On Fri, Nov 30, 2012 at 11:35 AM, Robert Haas <robertmhaas@gmail.com> wrote:
> On Fri, Nov 30, 2012 at 2:02 PM, Andres Freund <andres@2ndquadrant.com> wrote:
>> Does anybody have an argument against changing the default value?
>
> Well, the disadvantage of it is that the standby can bloat the master,
> which might be surprising to some people, too. But I don't really
> have a lot of skin in this game.
Under this precept, we used to not enable hot standby feedback and
instead allowed more or less unbounded staleness of the standby
through very long cancellation times. Although not immediate,
eventually we decided that enough people were getting confused by
sufficiently long standby delay caused by bad queries and idle in xact
backends, so now we have enabled feedback for new database replicants,
along with some fairly un-aggressive cancellation timeouts. It's all
rather messy and not very satisfying. We have yet to know if feedback
causes or solves problems, on average.
In very early versions we tried the default cancellation settings, and
query cancellation confused everyone a *lot*. That went away in a
hurry as a result, so I suppose it's not entirely unreasonable to say
in retrospect that the defaults can be considered kind of bad.

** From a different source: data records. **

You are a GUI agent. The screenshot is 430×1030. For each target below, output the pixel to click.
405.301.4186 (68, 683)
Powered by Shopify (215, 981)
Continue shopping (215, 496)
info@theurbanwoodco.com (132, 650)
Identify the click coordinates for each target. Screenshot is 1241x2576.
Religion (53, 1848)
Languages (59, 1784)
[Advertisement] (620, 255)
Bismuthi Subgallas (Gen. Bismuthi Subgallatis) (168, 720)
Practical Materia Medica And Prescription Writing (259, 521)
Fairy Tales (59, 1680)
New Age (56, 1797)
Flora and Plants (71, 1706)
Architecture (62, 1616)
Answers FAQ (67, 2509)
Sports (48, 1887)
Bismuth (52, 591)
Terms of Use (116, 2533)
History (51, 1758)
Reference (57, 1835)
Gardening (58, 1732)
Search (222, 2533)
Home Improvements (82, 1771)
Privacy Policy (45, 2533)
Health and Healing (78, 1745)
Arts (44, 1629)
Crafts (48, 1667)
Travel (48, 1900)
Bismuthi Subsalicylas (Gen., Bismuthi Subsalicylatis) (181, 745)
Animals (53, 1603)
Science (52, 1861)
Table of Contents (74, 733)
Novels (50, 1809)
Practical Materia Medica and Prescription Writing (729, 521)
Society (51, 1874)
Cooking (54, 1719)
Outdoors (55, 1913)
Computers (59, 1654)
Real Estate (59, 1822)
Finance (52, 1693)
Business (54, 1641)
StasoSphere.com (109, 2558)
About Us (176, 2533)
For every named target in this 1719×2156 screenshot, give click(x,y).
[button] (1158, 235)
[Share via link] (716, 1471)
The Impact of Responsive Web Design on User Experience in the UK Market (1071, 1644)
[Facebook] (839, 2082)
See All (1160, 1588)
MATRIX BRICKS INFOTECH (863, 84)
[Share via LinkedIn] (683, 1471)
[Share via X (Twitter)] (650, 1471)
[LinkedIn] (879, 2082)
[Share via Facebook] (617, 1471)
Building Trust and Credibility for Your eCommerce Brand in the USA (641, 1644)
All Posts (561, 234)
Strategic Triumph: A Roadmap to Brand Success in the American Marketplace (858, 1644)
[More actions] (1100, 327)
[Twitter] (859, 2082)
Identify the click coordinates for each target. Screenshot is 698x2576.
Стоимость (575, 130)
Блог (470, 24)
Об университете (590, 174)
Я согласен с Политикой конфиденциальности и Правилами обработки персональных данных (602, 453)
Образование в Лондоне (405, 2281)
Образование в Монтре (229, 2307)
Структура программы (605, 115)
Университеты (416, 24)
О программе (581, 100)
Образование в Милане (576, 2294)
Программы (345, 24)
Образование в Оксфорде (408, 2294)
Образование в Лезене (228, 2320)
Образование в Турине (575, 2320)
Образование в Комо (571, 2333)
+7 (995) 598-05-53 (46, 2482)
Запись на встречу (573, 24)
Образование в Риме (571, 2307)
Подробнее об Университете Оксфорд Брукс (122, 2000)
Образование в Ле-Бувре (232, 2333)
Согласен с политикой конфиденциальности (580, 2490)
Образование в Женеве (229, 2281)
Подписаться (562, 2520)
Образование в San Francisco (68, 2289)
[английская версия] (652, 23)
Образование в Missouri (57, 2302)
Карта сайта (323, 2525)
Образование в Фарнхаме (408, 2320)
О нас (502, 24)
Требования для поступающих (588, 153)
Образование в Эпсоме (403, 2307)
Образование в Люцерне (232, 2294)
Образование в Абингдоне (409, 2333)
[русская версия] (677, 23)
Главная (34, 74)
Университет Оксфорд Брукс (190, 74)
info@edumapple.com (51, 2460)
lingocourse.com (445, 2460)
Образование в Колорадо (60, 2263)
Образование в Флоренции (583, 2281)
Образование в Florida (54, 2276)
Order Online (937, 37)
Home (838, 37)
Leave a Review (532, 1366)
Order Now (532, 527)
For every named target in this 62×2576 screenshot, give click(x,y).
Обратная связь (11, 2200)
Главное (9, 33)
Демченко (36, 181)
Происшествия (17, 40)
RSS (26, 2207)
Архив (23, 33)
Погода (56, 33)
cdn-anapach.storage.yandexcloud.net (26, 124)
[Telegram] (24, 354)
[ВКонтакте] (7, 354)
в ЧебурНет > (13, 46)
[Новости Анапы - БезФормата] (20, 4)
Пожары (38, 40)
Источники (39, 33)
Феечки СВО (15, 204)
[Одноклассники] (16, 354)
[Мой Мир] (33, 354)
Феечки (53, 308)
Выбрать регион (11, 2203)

Longer term, I think I'd be keen to switch all our user-controlled
replication to logical except for use cases where the workload of the
standby is under our (and not the user's) control, such as for
failover.
Unfortunately, our experience with the feature and its use suggests
that the contract granted by the mechanisms seen in hot standby are
too complex for full-stack developers to keep in careful consideration
along with all the other things they want to do with their application
and/or have to remember about Postgres to get by.